Prerequisites Before Installing the Helm Chart

Before running a single Helm command, your environment needs to meet several requirements. Skipping this verification step is the most common cause of failed installations and confusing errors.

  • Kubernetes v1.20+ — Earlier versions are unsupported and may produce unexpected behavior around CRD API versions.
  • Helm v3 — Helm 2 is not supported. Ensure helm version returns a v3.x release.
  • kubectl configured with cluster access and cluster-admin RBAC — required for creating ClusterRoles, ClusterRoleBindings, and cluster-scoped CRDs.
  • A default StorageClass — Without persistent storage, Prometheus and Alertmanager lose all data on pod restart. AWS, GCP, Azure, and DigitalOcean provide default storage classes automatically. Bare-metal clusters need Rook-Ceph, Longhorn, or OpenEBS.

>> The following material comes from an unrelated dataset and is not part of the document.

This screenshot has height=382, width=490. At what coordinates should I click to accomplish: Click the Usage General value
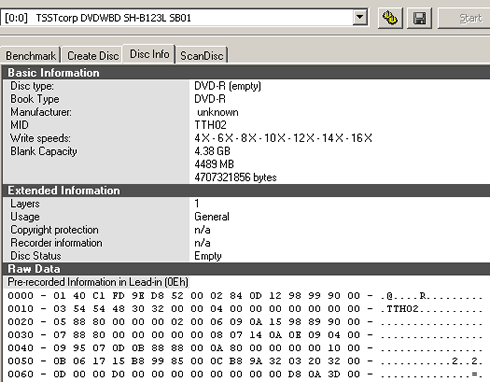pyautogui.click(x=212, y=217)
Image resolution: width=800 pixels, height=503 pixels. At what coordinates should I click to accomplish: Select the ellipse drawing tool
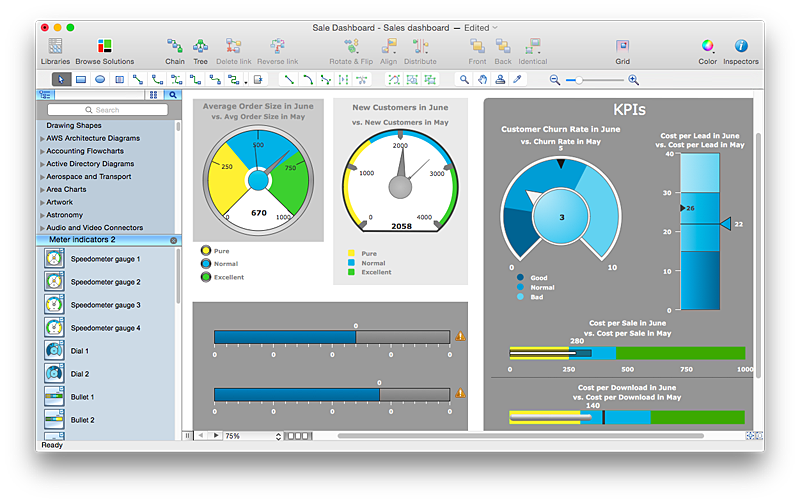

Adding the Prometheus Community Helm Repository

Before installing, register the prometheus-community repository in your local Helm configuration:

terminal — bash
helm repo add prometheus-community https://prometheus-community.github.io/helm-charts
helm repo update

The helm repo update command fetches the latest chart index. Run it every time before installing or upgrading — Helm caches the repository index locally and that cache can become stale. To see all available chart versions:

terminal — bash
helm search repo kube-prometheus-stack --versions

Installing the Kube-Prometheus-Stack Helm Chart

The simplest installation command creates a dedicated monitoring namespace and installs the chart with all default values:

terminal — bash
# Install via Helm repository
helm install kube-prometheus-stack prometheus-community/kube-prometheus-stack \
  --namespace monitoring \
  --create-namespace

# Or install via OCI registry (modern approach)
helm install kube-prometheus-stack \
  oci://ghcr.io/prometheus-community/charts/kube-prometheus-stack \
  --namespace monitoring \
  --create-namespace

After installation, verify all pods are running:

terminal — bash
# Check all pods are Running
kubectl get pods -n monitoring

# Check services created
kubectl get svc -n monitoring

A healthy installation shows pods for the Prometheus Operator, Prometheus server, Alertmanager, Grafana, Node Exporter (DaemonSet on every node), and kube-state-metrics — all in Running state within two to three minutes.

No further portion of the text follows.